The Biden Administration proposed three (3) vaccine mandates in 2021. The first mandate pertained to medical facilities which receive Medicare or Medicaid payments (hospitals, nursing homes, etc.). The second mandate pertained to companies which accept federal contracts (and the company’s subcontractors who may work on the project). The third mandate – which was the most widely discussed in the media – pertained to employers with 100 or more employees.
Broadly speaking, the mandates required employees to be vaccinated against COVID-19 or face ramifications. The mandates did provide for religious exemptions. The mandate for 100+ employees contained an additional carve-out for employees who refused to be vaccinated. Such employees would alternatively be required to submit to weekly testing and wear facemasks while at work in lieu of termination.
In January 2022, the United States Supreme Court ruled on two of those vaccine mandates. The Court upheld the vaccine mandate for healthcare workers in a 5-4 split. The Court noted that Congress has given the Department of Health and Human Services authority to require health care facilities accepting Medicaid and Medicare to implement such a mandate. Employees at these facilities who do not become vaccinated will face suspension, and potentially, termination of their employment.
Contrarily, the Supreme Court struck down the vaccine mandate for companies with 100+ employees. The Occupational Safety and Health Administration (OSHA) is tasked with regulating workplace dangers amongst other duties. The Supreme Court noted, however, that “[a]lthough Congress has indisputably given OSHA the power to regulate occupational dangers, it has not given that agency the power to regulate public health more broadly.” The Court was split 6-3.

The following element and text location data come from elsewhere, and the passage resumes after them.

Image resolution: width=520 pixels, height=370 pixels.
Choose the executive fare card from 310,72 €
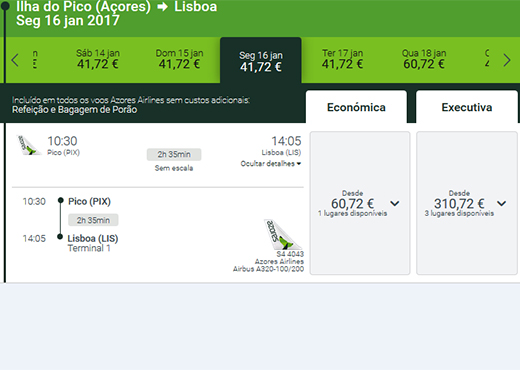[x=467, y=203]
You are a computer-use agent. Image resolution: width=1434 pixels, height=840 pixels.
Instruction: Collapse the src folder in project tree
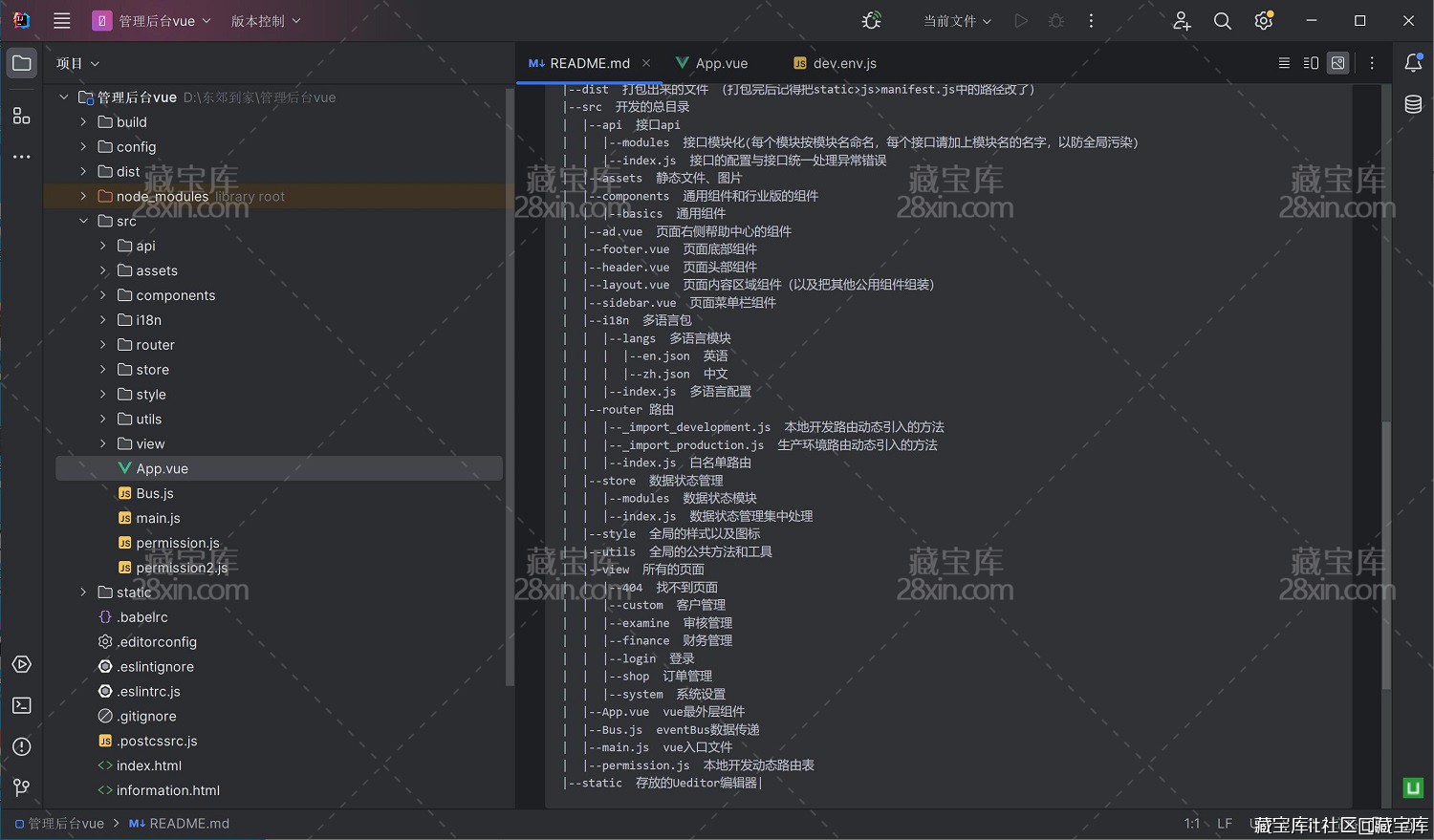pos(83,222)
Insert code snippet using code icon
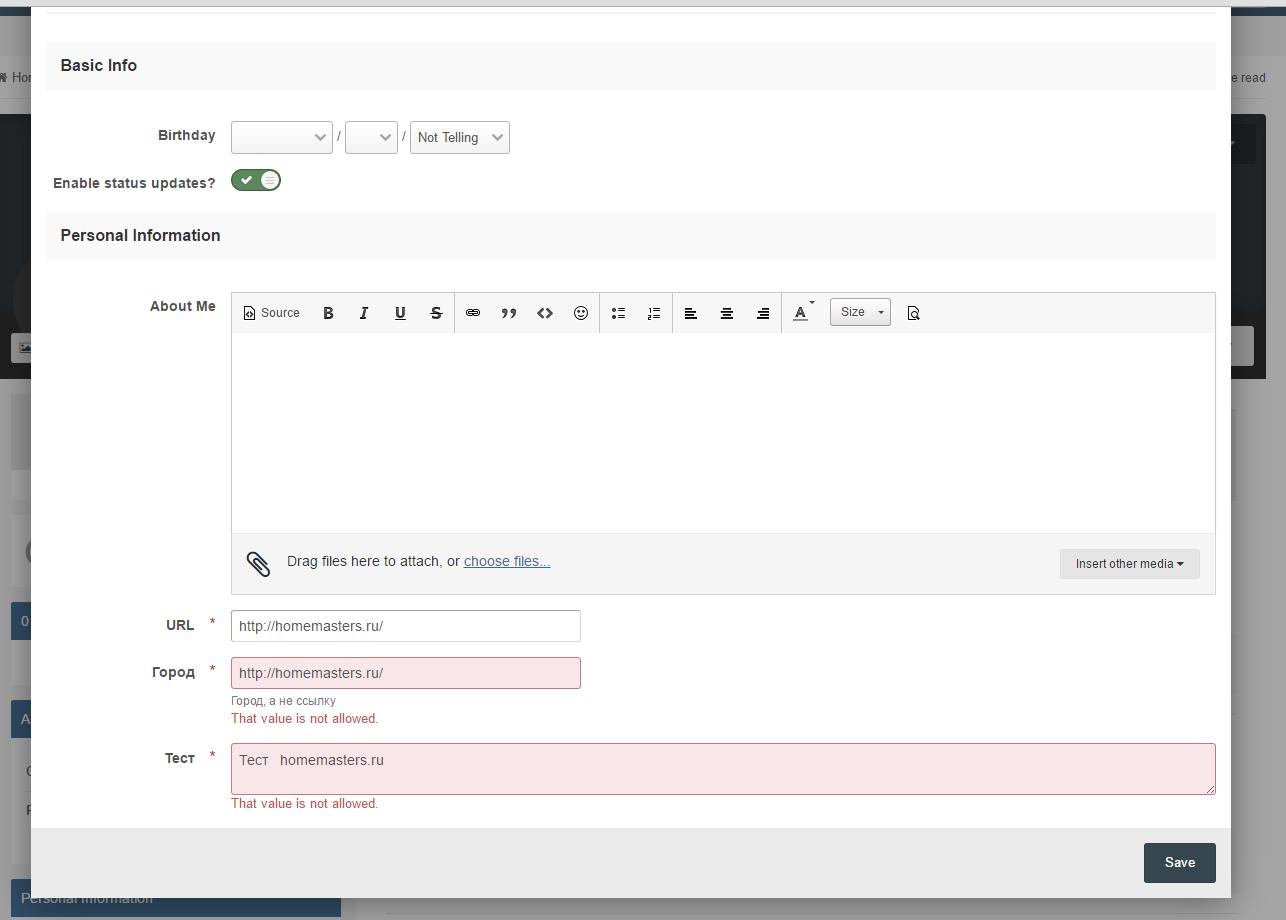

Meanwhile, the remaining vaccine mandate for federal contractors and their subcontractors has not yet made its way to the Supreme Court. A federal court of appeals granted a preliminary injunction in December against the federal contractor mandate. As such, it cannot be enforced at this time. The Government gave notice on January 12, 2022, that it intends to appeal the appellate court’s decision. If this mandate is upheld, all employers who receive federal contracts must require their employees be vaccinated and any individual subcontractor(s) working on the project must also be vaccinated. Individual employees at such companies who fail to become vaccinated risk termination of their employment. Unlike the 100+ employee mandate, the federal contractor mandate does not include a weekly testing/mask wearing carve out for employees who refuse to become vaccinated.
This article is for information purposes only and is not intended to constitute legal advice.